◆ DATA TO USE
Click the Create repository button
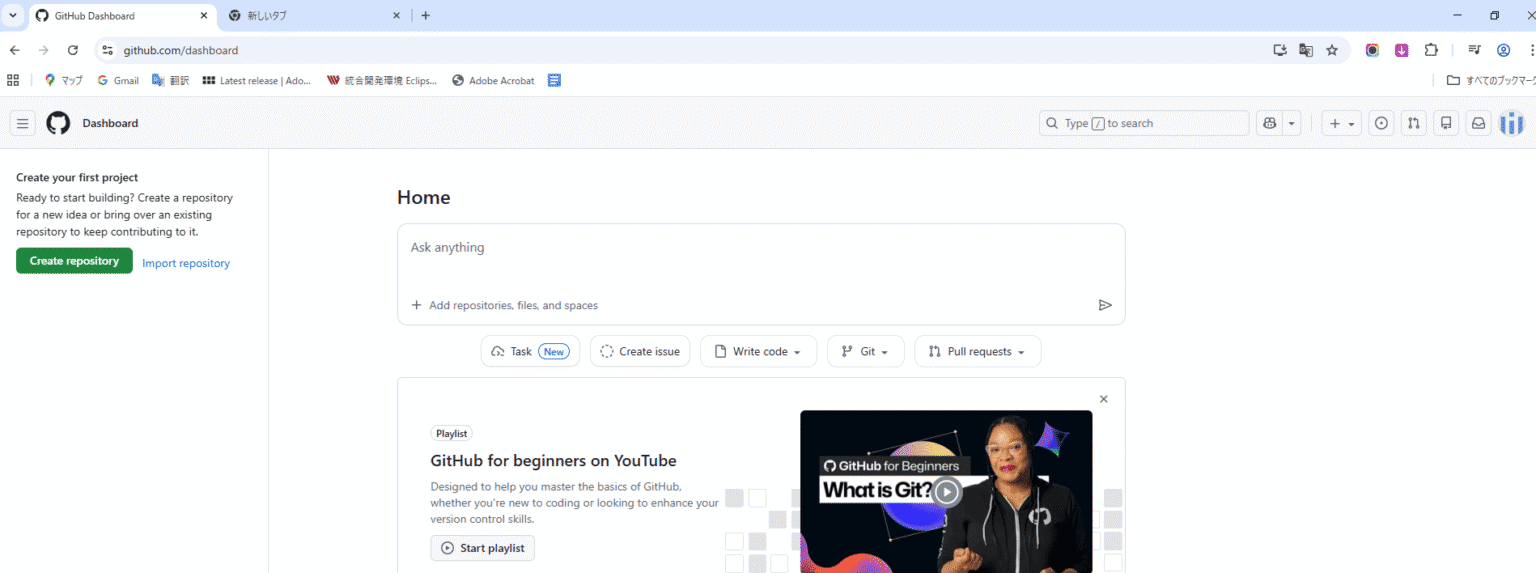 click(74, 261)
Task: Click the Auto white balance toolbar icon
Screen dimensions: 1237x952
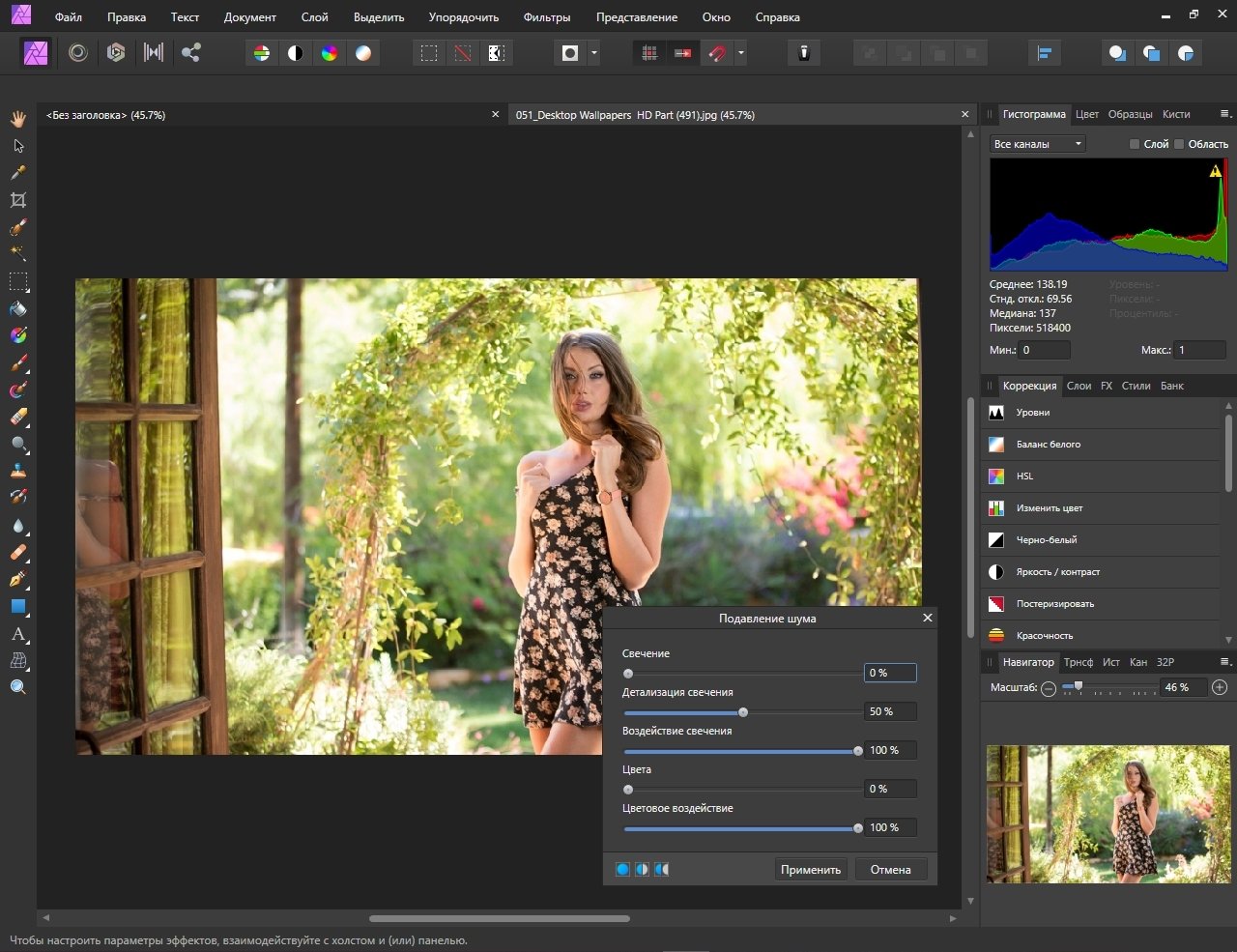Action: (363, 53)
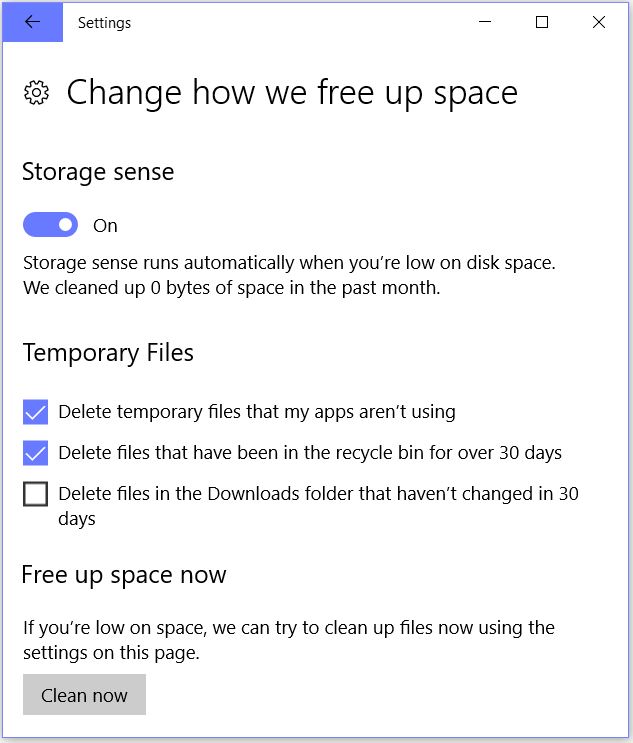This screenshot has height=743, width=633.
Task: Maximize the Settings window
Action: point(542,22)
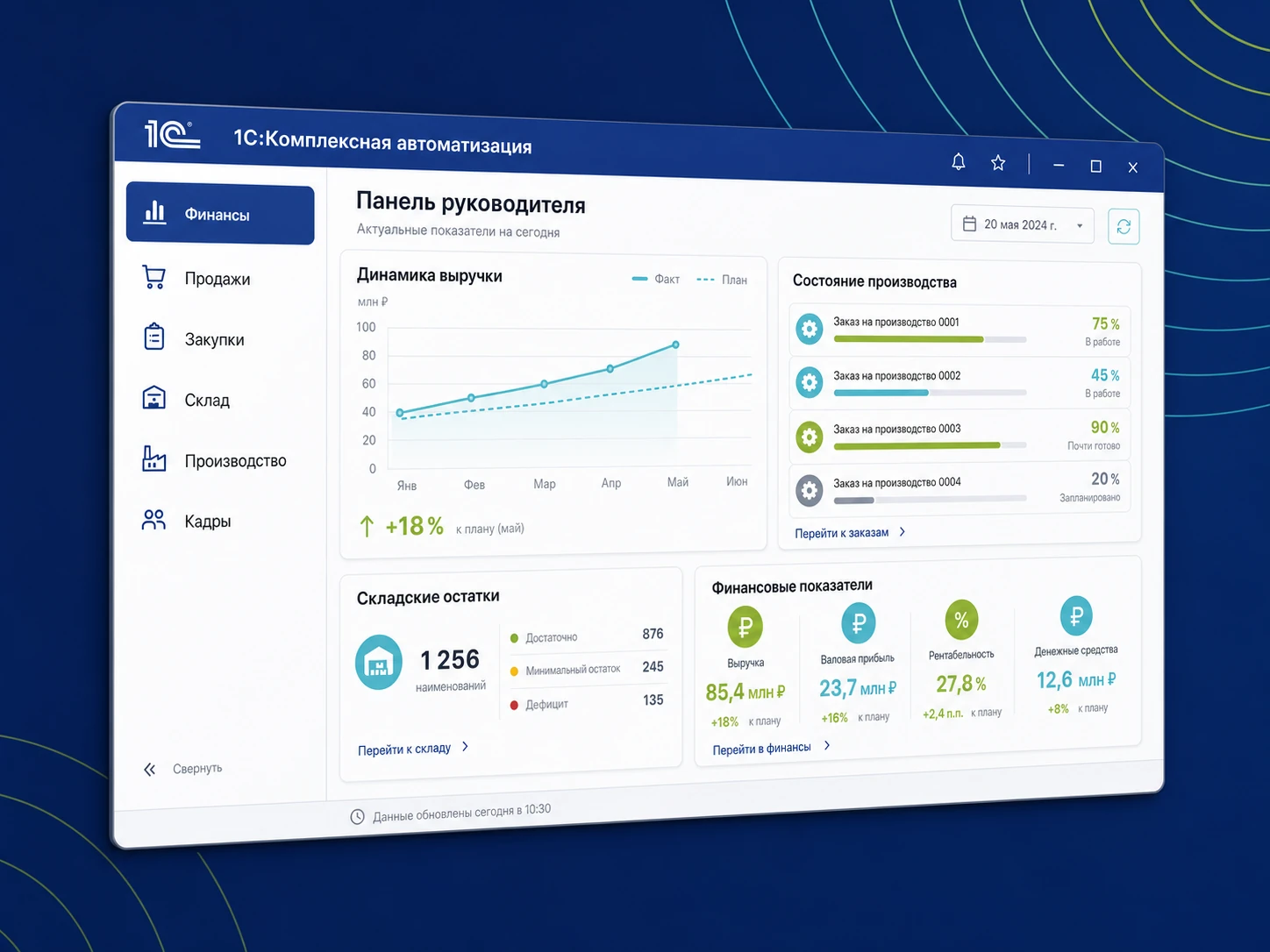Open the Продажи sidebar section
Screen dimensions: 1270x952
click(219, 279)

◆ AIM
Pull the text out of every item above, word for word and line by line, leaving out the pictures.

◆ TASK RESPONSE
Click the Create repository button
 click(74, 261)
Task: Click the Auto white balance toolbar icon
Screen dimensions: 1237x952
Action: (363, 53)
This screenshot has height=743, width=633.
Task: Maximize the Settings window
Action: point(542,22)
Open the Продажи sidebar section
Screen dimensions: 1270x952
click(219, 279)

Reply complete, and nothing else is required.